I'm sorry to say that yes, my solution would have required psychic abilities or perhaps a somewhat talented DBA, because Oracle Support had the problem of the slowness and deadlocks elevated and elevated. They couldn't go any higher and Oracle did not have a solution until I dreamed about data dictionary corruption and came upon hcheck.sql and deduced what that problem was. It took a while for Oracle Support to work with developers to verify that truly this corruption was the cause of the increasing slowness. Then it took a couple weeks of negotiations (threats from Cingular to go to DB2) before they agreed to allow me to fix the data dictionary and keep the database instead of their memorized method of fixing the data dictionary so you could export the data and import it into another database.

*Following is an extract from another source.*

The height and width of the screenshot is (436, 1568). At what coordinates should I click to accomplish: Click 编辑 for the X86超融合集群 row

How many times do I have to tell you. I ran Statspack reports at the highest level of detail until I was blue in the face. I ran traces. I set events. But I also am by nature intuitive and tend often to use intuition to solve a problem with facts to back up my intuitive conclusion. So after providing all of this stuff to Oracle Support, they were at a loss, well, they were very eager to look at corruption as a cause, because they didn't have another solution.

Yes, the problems was solved. Over the duration of my stint with Cingular (I had one database which Oracle and I had to work up DML to the data dictionary for a couple months, then apply it to a clone, which resulted in the clone pegging the CPU with SMON running for 6 weeks straight). And I had many of these databases. The problem got cleared up when finally all of the 5 types of data dictionary corruption were fixed with a total of 12 techniques, which not only speeded up the databases (saving $30 million in hardware upgrades and perhaps having to go to RAC), and then converting to LMT. So yes, I started on the problem during my first week at Cingular end converted the last database to LMT during my last week at Cingular, working on this problem (and the usual development/production DBA work) for the duration of my tenure there. The databases now have 10X as much data than they had when they were built but run as fast as they did when they were built years before.

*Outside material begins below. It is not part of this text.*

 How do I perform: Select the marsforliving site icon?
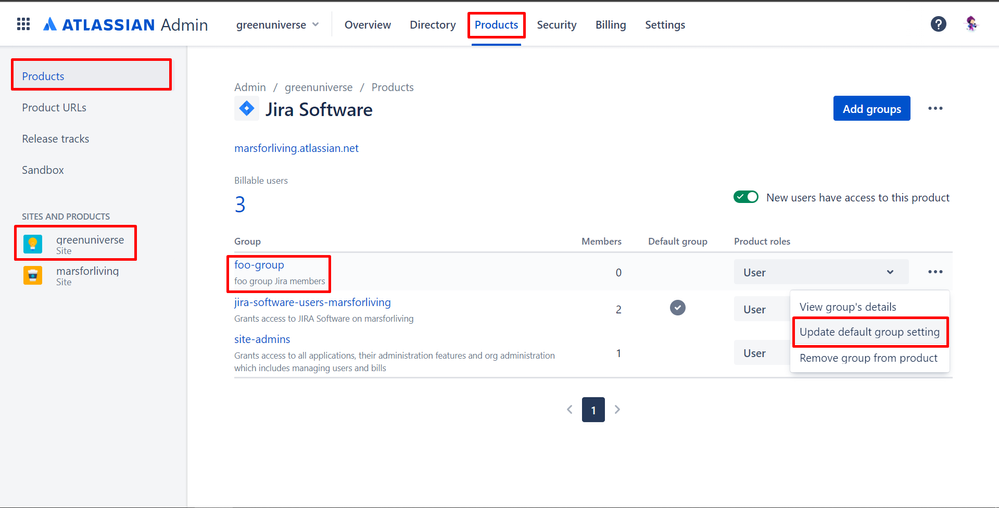32,275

I am hereby ending my participation in this thread. Flame me all you want, I will just hit the delete key.

Tom in Austin

On 8/25/07, Jeremiah Wilton <HYPERLINK
"mailto:jeremiah_at_ora-600.net"jeremiah_at_ora-600.net> wrote:

Tom,

You say that the 'orphaned segments' caused a performance problem. What was the database spending time doing to cause this performance problem? If you had done nothing about the orphaned segments, what would have prevented someone from taking the same steps to manually update the data dictionary at the point that the database became so slow as to be unusable.

Your assertion that you saved Cingular $30MM seems to imply that had you not taken action that there would have been complete loss of data. Can you characterize how that data loss would have occurred?

This response actually is not very technical. My chief gripe is that it doesn't say how a person like myself with no apparent psychic abilities vis-a-vis Oracle databases might have detected and resolved the problem.

Most people on this list (hopefully) use wait events, preferably via ASH, to detect the root cause of performance problems. How was the time being accounted for in the wait event interface? DD reads are accounted in that interface just as normal index and heap segment reads are. So you can see why some people here who approach problems in an empirical manner might have questions about the character of the problem.

My questions in no way are meant to invalidate the way that you solved the problem. After all, if you solved it, regardless of how you obtained the solution, wasn't the problem solved?

Thanks

Jeremiah Wilton
ORA-600 Consulting
HYPERLINK "http://www.ora-600.net"http://www.ora-600.net

Tom Pall wrote:
> I did the traces, ran Staspack till I was blue in the face, set the
> events to trap deadlocks. I did all of the things a DBA would do but
> decided that there was something deeper than just two applications
> colliding, because as I worked the problem over a two week period, I
> noticed the database slowing down. Not waits slowing down, not I/O
> slowing down, just throughput slowing down. Slowing down in ways
> neither I nor Oracle Support could explain before my dream, research in
> Metalink and discovery of hcheck.sql in Metalink.
>
> Is this technical enough?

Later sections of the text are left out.